Andrew Russell Forsyth, M.A., Sc.D., LL.D., Hon.Math.D., F.R.S., Hon.F.R.S.E.

RSE Obituary

by H W Turnbull


Obituaries Index


Andrew Russell Forsyth was born in Glasgow on June 18, 1858, and died in London on June 2, 1942. From the time when he succeeded Cayley as Sadleirian Professor of Pure Mathematics in 1895 he was pre-eminent among British mathematicians. Forsyth was educated at Liverpool College and Trinity College, Cambridge, where he brilliantly took all the highest mathematical honours, and where he lived until he resigned his Chair in 1910. Thereafter he spent three years in travel, which included a course of lectures delivered at Calcutta: and from 1913 to 1923 he was head of the department of mathematics at the Imperial College, London. After his retirement from public duties he continued to reside in London, where he wrote the two last of his great mathematical treatises and maintained his interest in linguistic studies. From an early age Forsyth had been in touch with leading mathematicians on the Continent and in America, among whom he was highly esteemed for his analytical and algebraical powers.
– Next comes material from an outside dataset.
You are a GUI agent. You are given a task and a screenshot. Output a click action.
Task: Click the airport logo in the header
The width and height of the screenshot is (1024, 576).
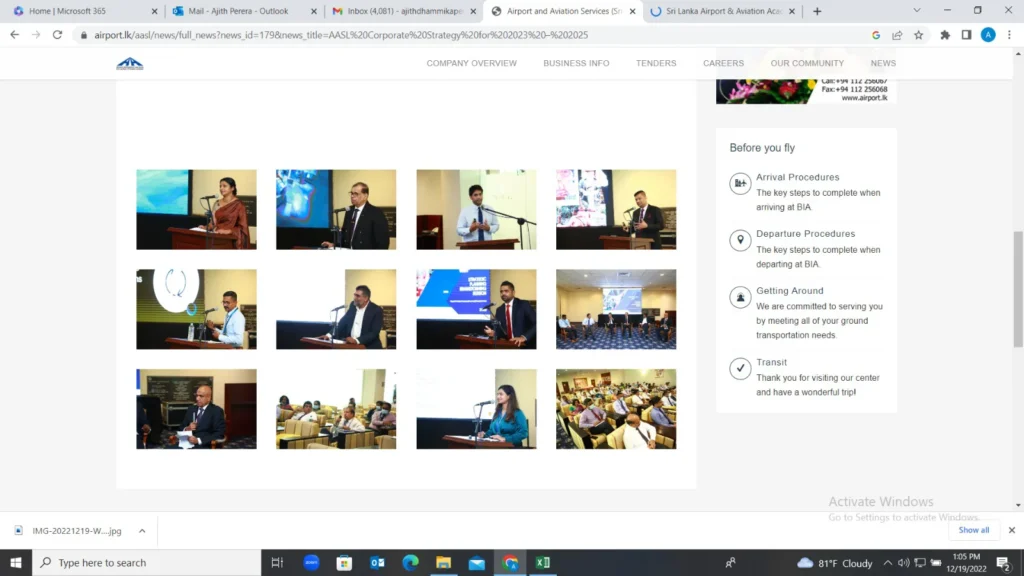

At regular stages during a long and fruitful scientific career he wrote vast treatises, beginning with a well-known textbook on differential equations which led to a many volumed sequel on the general theory. There followed the Theory of Functions of a Complex Variable (1893), and works on the Calculus of Variations and Differential Geometry, besides numerous memoirs and shorter papers on every analytical branch of pure mathematics.

His influence on Cambridge mathematics was revolutionary and profound. As Sadleirian Professor he proved to be a most worthy follower of Cayley, his great and admired teacher, whose collected works he edited with clarity and devotion in a series of fine volumes, and whose algebraic creations in the theory of forms he greatly extended. But already in his Theory of Functions Forsyth had produced a book which, as Professor E T Whittaker tells us, "had perhaps a greater influence on English mathematics than any work since Newton's Principia." For this Forsyth may be regarded as the pioneer in the new British school of analysts, a school which is typified by another great work, Whittaker's Modern Analysis, and later by the Analytical Theory of Numbers of Hardy, Littlewood, Watson and Ramanujan. Forsyth was also influential in the new and freer turn which was taken in school mathematics during the twentieth century.

His writings are architectural and on the grand scale, typical of which is the memoir communicated to this Society in 1922 on "The Concomitants (including Differential Invariants) of Quadratic Differential Forms in Four Variables" (Proc. R.S.E., XLII, 147-212). This arose out of the new impetus given to the study of Riemannian geometry by the discovery of General Relativity. In it Forsyth made his final contribution to his vast programme of work upon the Invariant Theory, wherein he produced systems of forms which were algebraically complete for given ground forms, and thereby handsomely extended and fulfilled the fundamental work of Cayley in higher algebra. No one but a master of analytical technique, involving huge numbers of symbols and identities between them, could hope to do anything effective with these intricate systems of equations. In such work Forsyth was pre-eminent: he used his material strategically and with ease. Behind the baffling prolixity of symbols in his writings lies a great simplicity and the patient working out of a unifying principle. The 1922 memoir, like much of his other work on differential geometry, was based on Lie's theory of groups for infinitesimal transformations.

In 1925 Forsyth communicated a second important memoir to this Society - "A Chapter on the Calculus of Variations: Maxima and Minima, for Weak Variations, of Integrals involving Ordinary Derivatives of the Second Order" (Proc. R.S.E., XLVI, 149-193). This led to the large volume, mostly of original research, which he published on the same subject in 1927. His thoroughness and care for details, the vitality and modesty with which he carried his vast learning, are well remembered among his pupils at Cambridge and London. As a young graduate I owe much to his advice and encouragement, and suggestions for lines of research, and particularly for his insistence that the investigator, young or old, must be prepared to come upon a brick wall, in any problem worth investigating, and that it would fall, but only fall, before determined and systematic blows. I met him last at the Zürich Mathematical Congress, 1932, soon after he had published his Geometry of Four Dimensions - a logical sequel of the great course on Gaussian differential geometry which he used, to deliver at Cambridge. He spoke of the pleasure it gave him to find familiar curves, like the conic and lemniscate of elementary geometry, occupying new and more fundamental roles in the local structure of general (two dimensional) surfaces of fourfold space. He hoped that future geometers, with an analytical leaning, would not leave this fruitful field unexplored.

He was elected an Honorary Fellow in 1900.

Andrew Russell Forsyth's RSE obituary by H W Turnbull appeared in Royal Society of Edinburgh Year Book 1943, 8-9.